Awal tahun ini Indonesia kembali dilanda ujian berupa fenomena cuaca ekstrim yang melanda beberapa wilayah mulai dari Kalimantan Selatan, Sulawesi dan kini Jawa sedang memasuki puncak penghujan.
Banjir besar terjadi dimana-mana dan menyebabkan korban jiwa dan material yang besar.
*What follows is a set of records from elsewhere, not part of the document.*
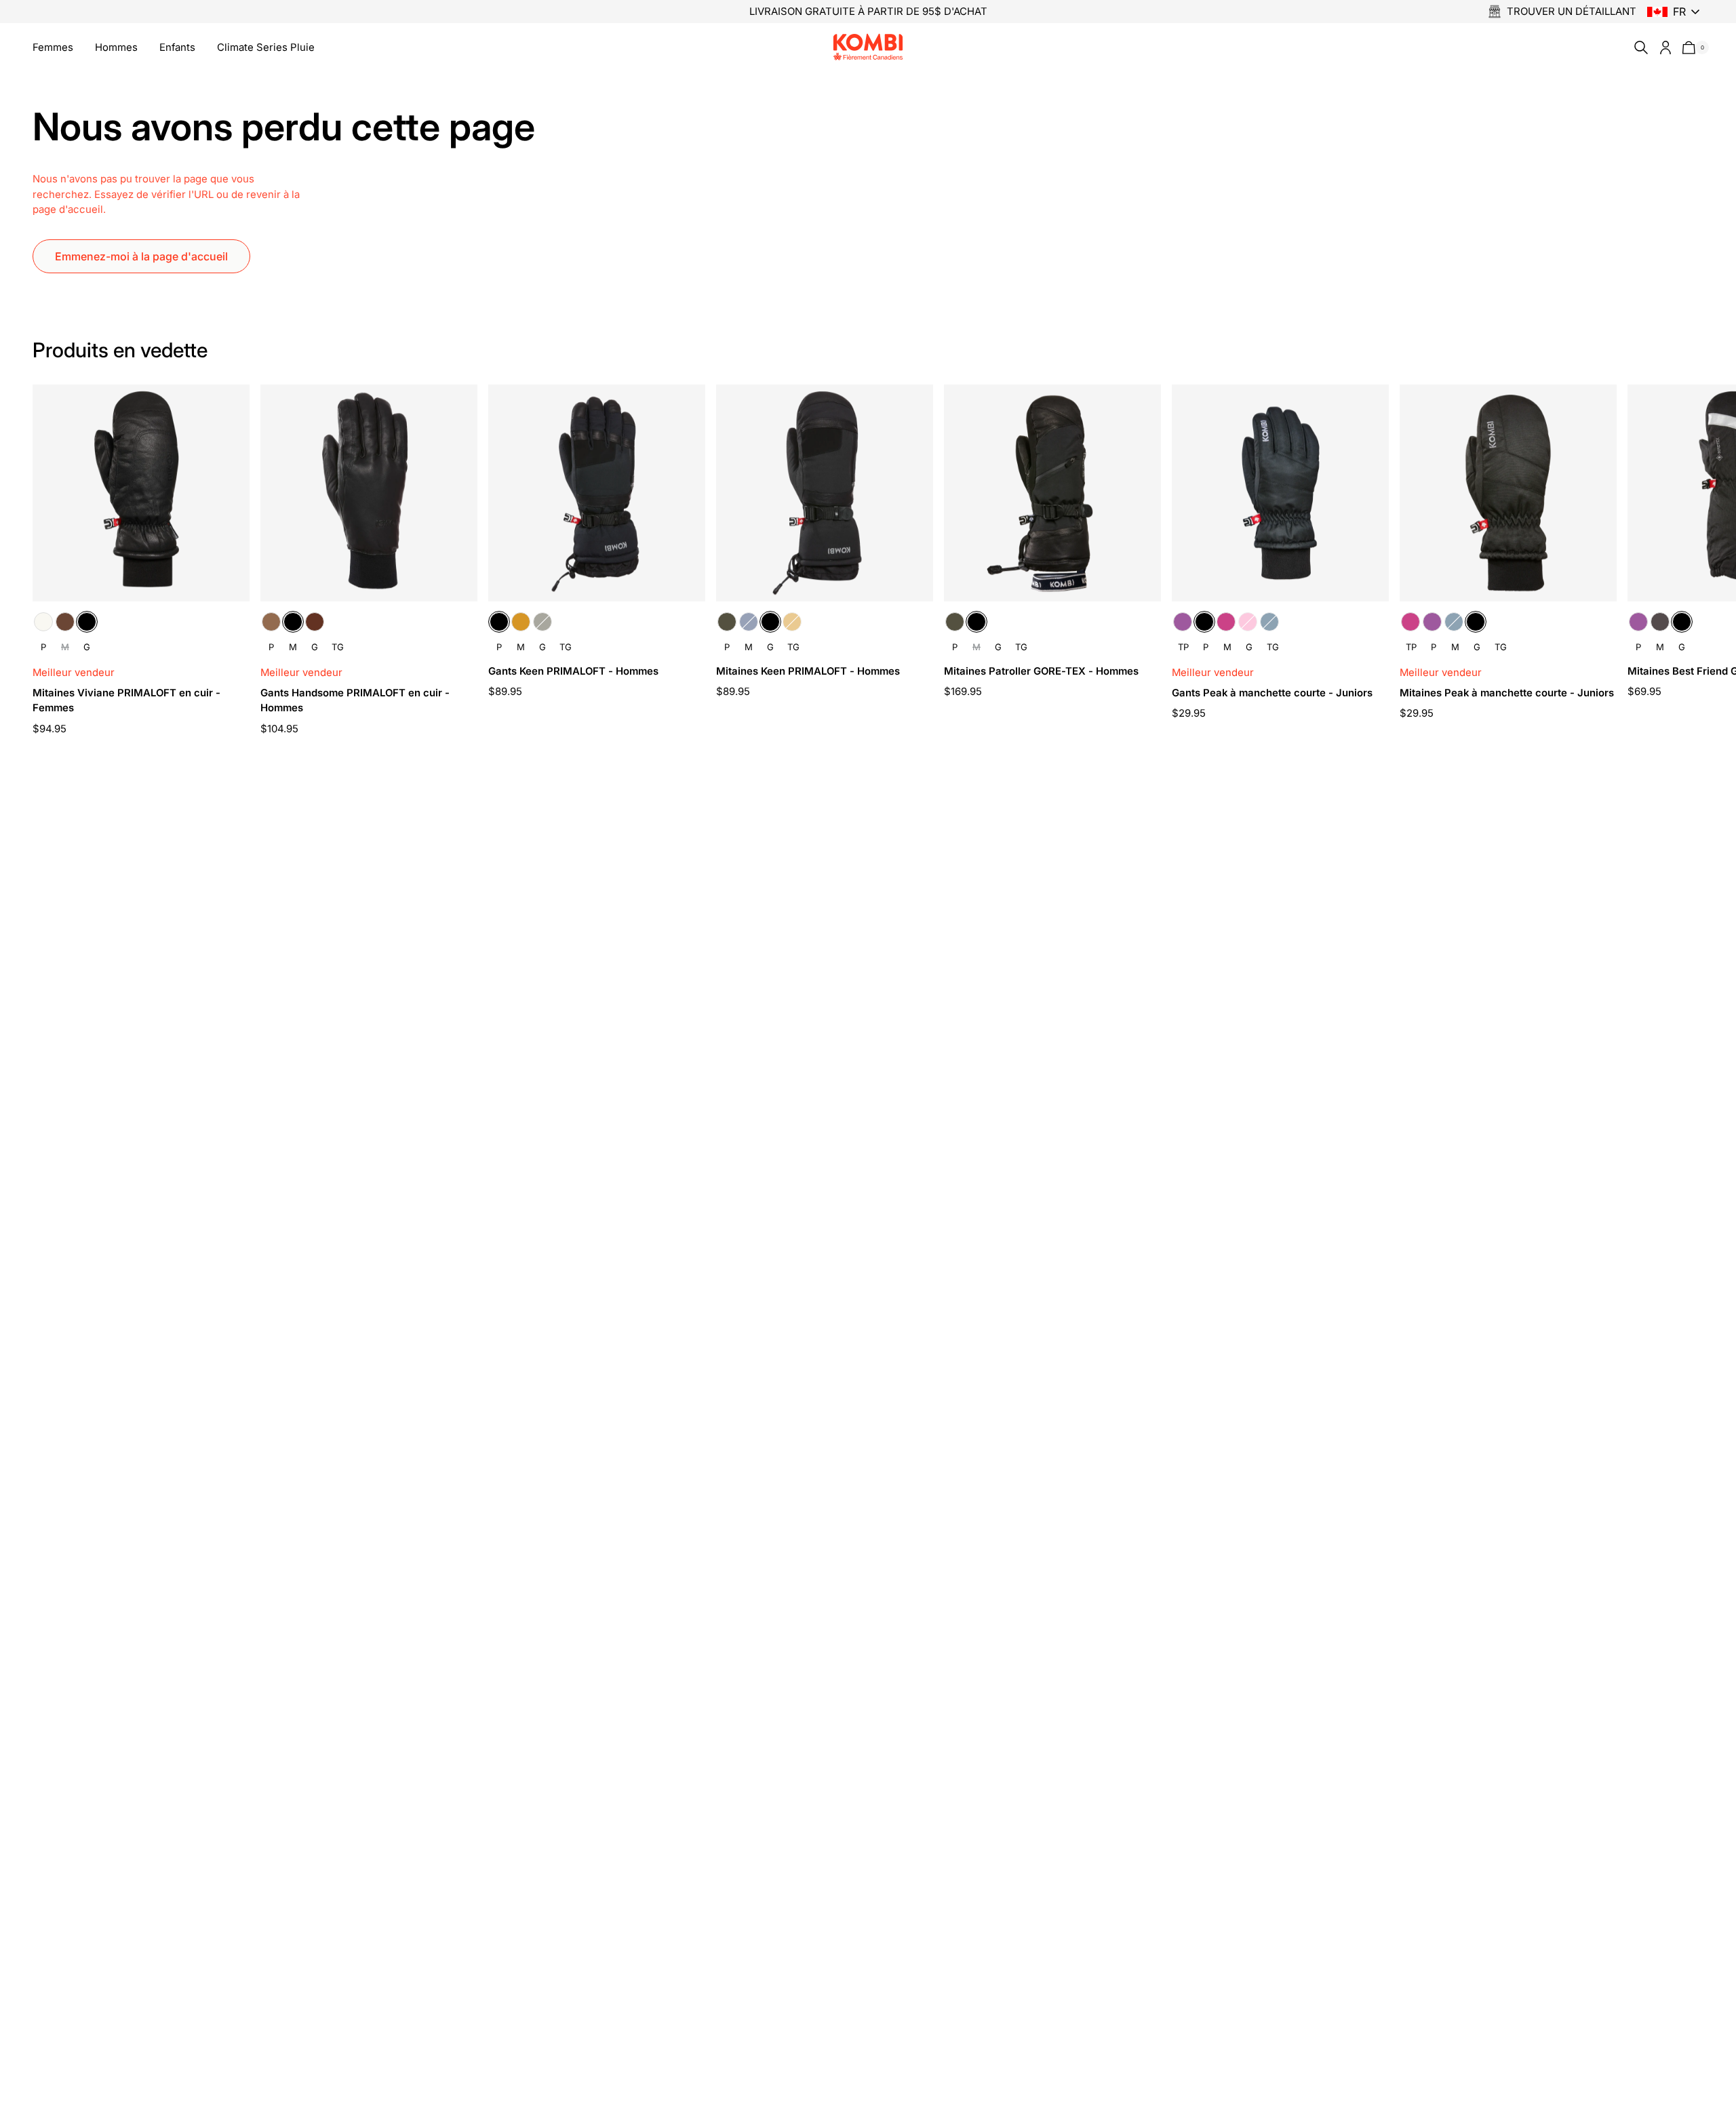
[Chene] (65, 621)
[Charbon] (1660, 621)
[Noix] (314, 621)
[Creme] (43, 621)
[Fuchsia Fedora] (1226, 621)
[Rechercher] (1638, 47)
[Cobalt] (1269, 621)
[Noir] (86, 621)
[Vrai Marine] (748, 621)
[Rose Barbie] (1247, 621)
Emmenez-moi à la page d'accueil (141, 256)
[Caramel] (271, 621)
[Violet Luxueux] (1182, 621)
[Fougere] (542, 621)
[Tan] (520, 621)
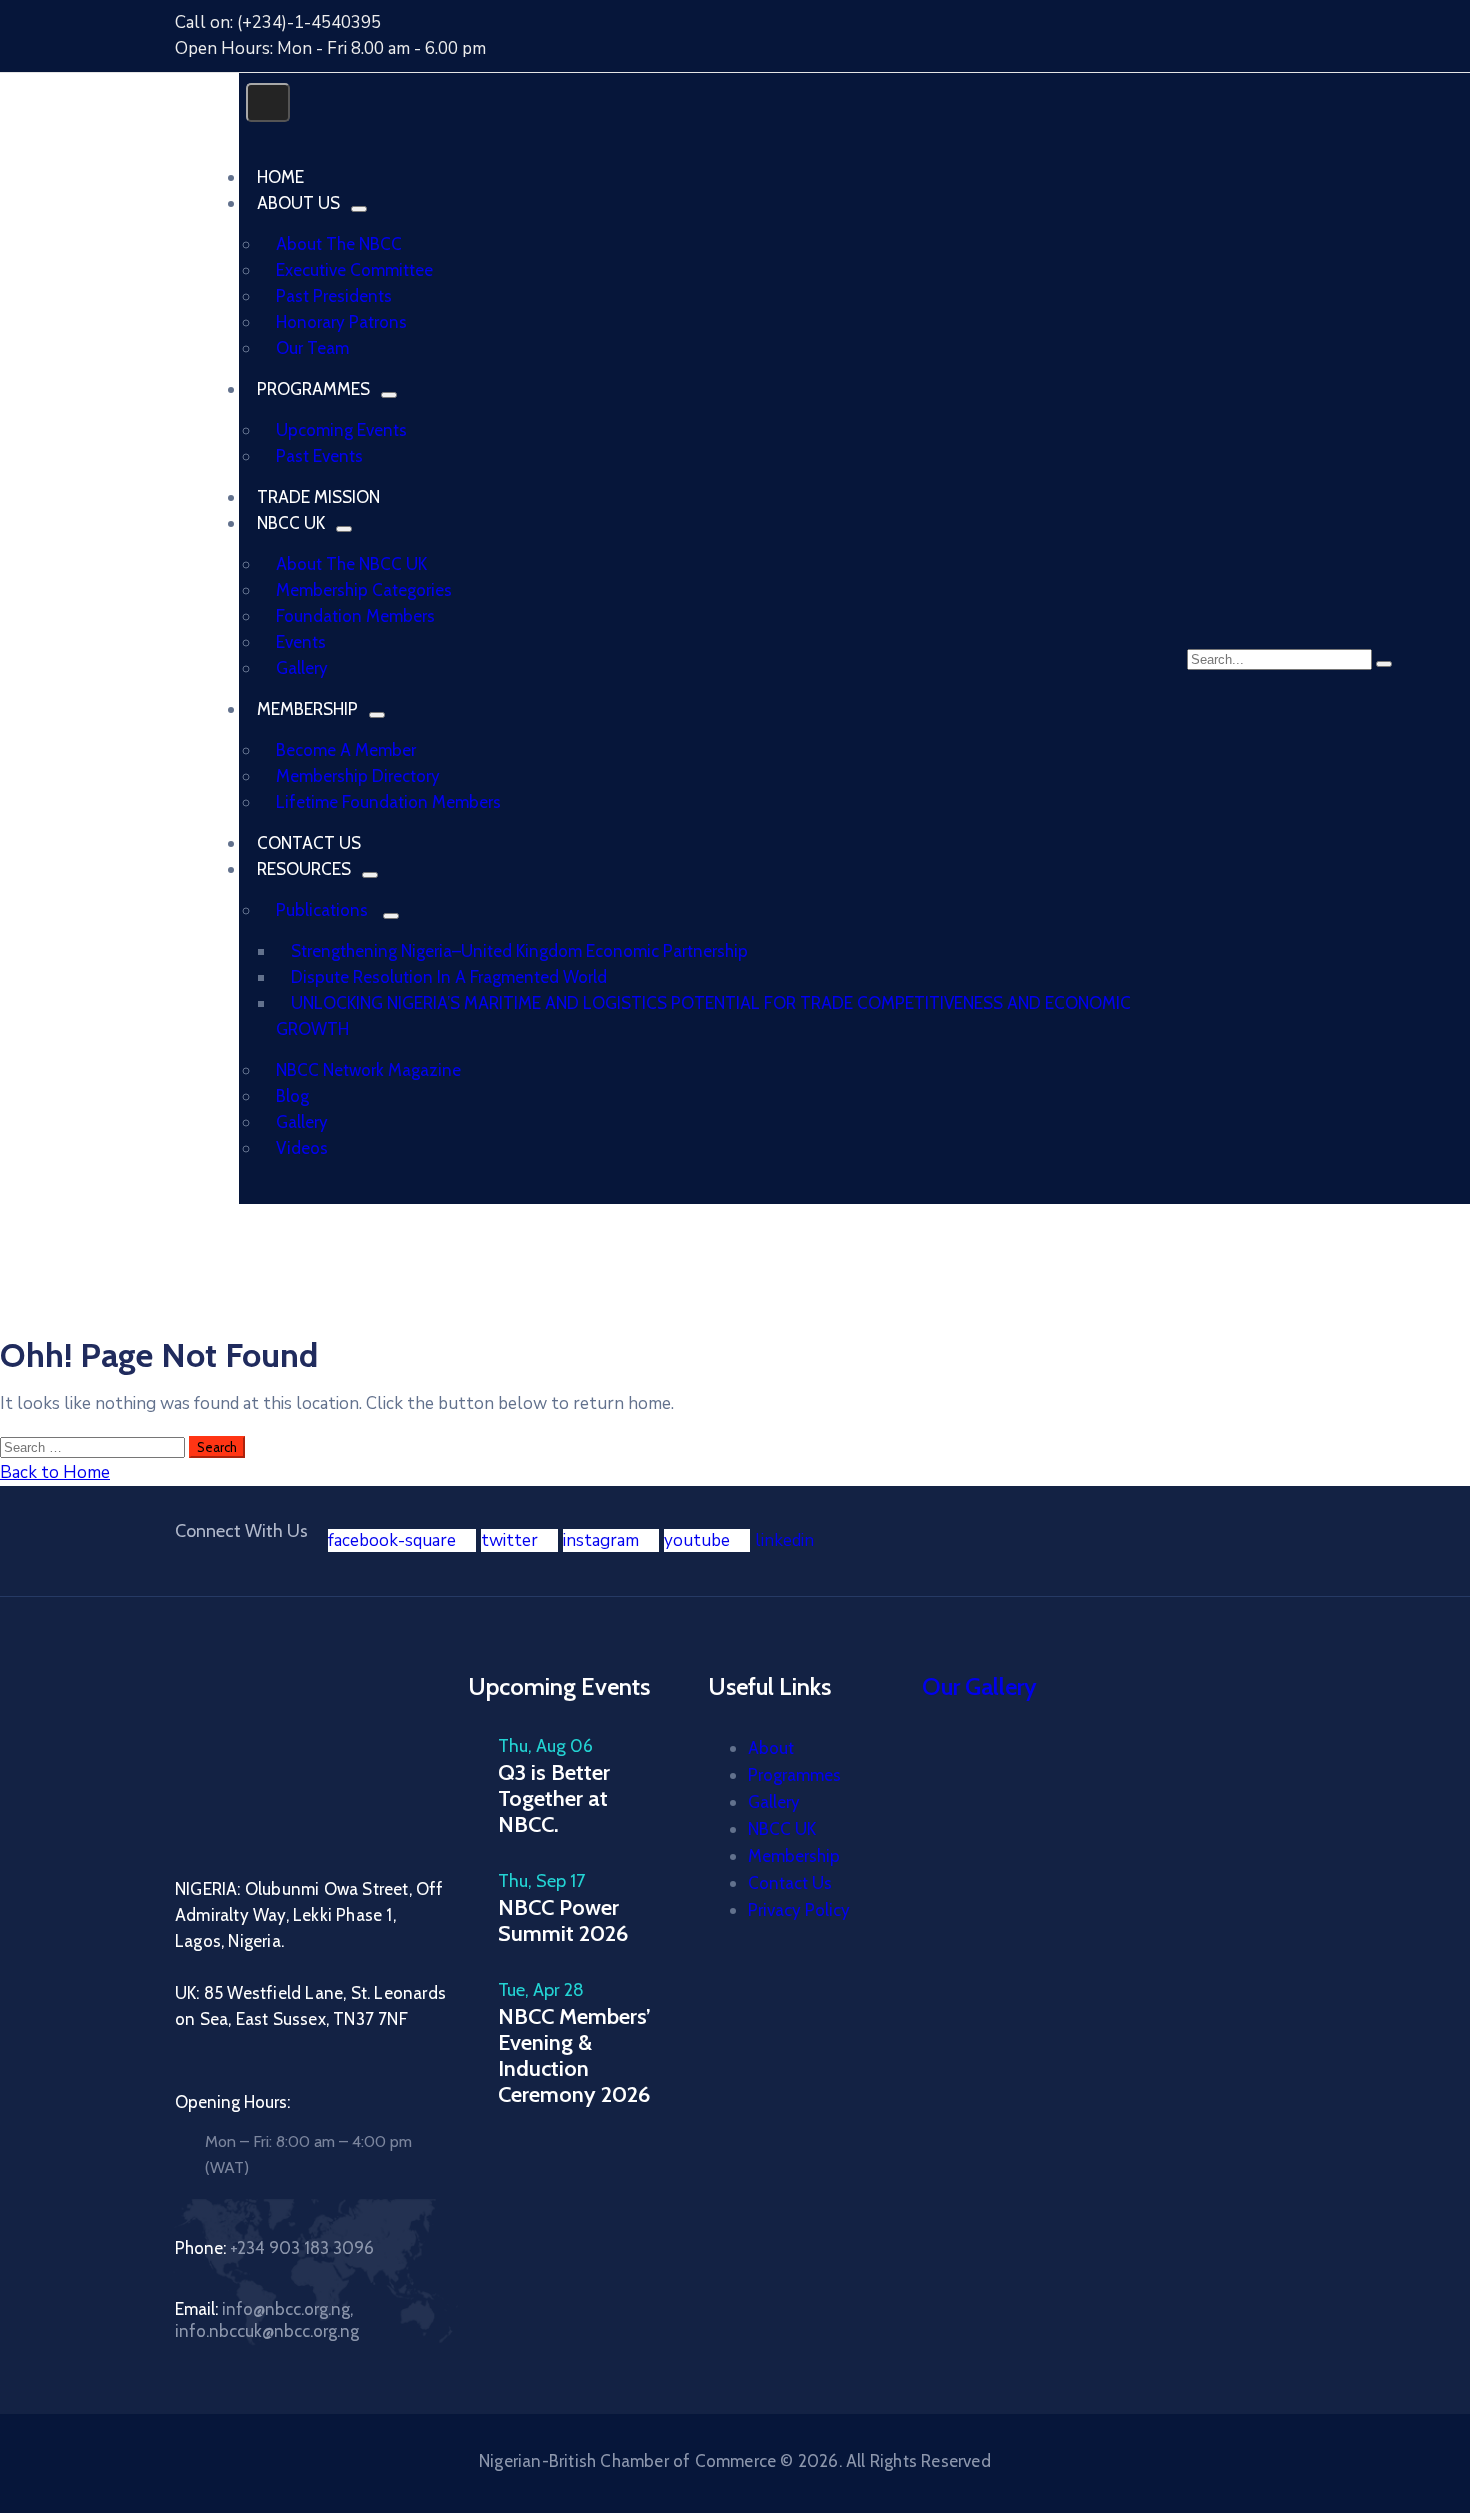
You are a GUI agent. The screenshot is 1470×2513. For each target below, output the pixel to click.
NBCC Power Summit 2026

Mulai dari banjir besar Kalimantan Selatan, Manado dan kini Jawa sedang mengalaminya.
Angin muson barat yang membawa uap air masif dari daratan Asia dan Samudera Hindia membuat curah hujan ekstrim terjadi di bagian barat Indonesia.
Terakhir sampai tulisan ini dibuat, bencana banjir besar sedang melanda Jakarta, Subang dan wilayah pantai utara Jawa.
Hujan pada prinsipnya adalah rezeki dan anugerah dari Allah SWT. Betapa tidak hal ini sudah tercantum dalam Al Quran itu sendiri.
Akan tetapi saat ini hujan yang levelnya tinggi membuat kapasitas permukaan tanah tidak sanggup menampung debit curahan tersebut sehingga akhirnya banjir terjadi.
Lantas apakah semua ini salah Tuhan?. Saya rasa bukan seperti itu, namun kita bisa membangun cara pandang yang lain mengenai rezeki ini.
Beberapa waktu lalu pemimpin kita ada yang bilang bahwa banjir itu dikarenakan curah hujan yang tinggi atau ekstrim. Memang ada benarnya tapi salahnya juga lebih banyak sebenarnya.
Kota sekelas Venezia, Paris atau di Jepang saja sering banjir kalau hujan ekstrim, apalagi di Indonesia. Sebenarnya banyak sekali ahli tata ruang di Indonesia jebolan akademi perencanaan kota atau jurusan apalah namanya.
Namun hasil dilapangan seperti tak ada artinya, semua hanya sebatas ilmu teori. Saya juga berfikir bahwa banjir di Jakarta saja tidak akan pernah bisa teratasi karena kesalahannya sudah ekstrim dari jaman dahulu.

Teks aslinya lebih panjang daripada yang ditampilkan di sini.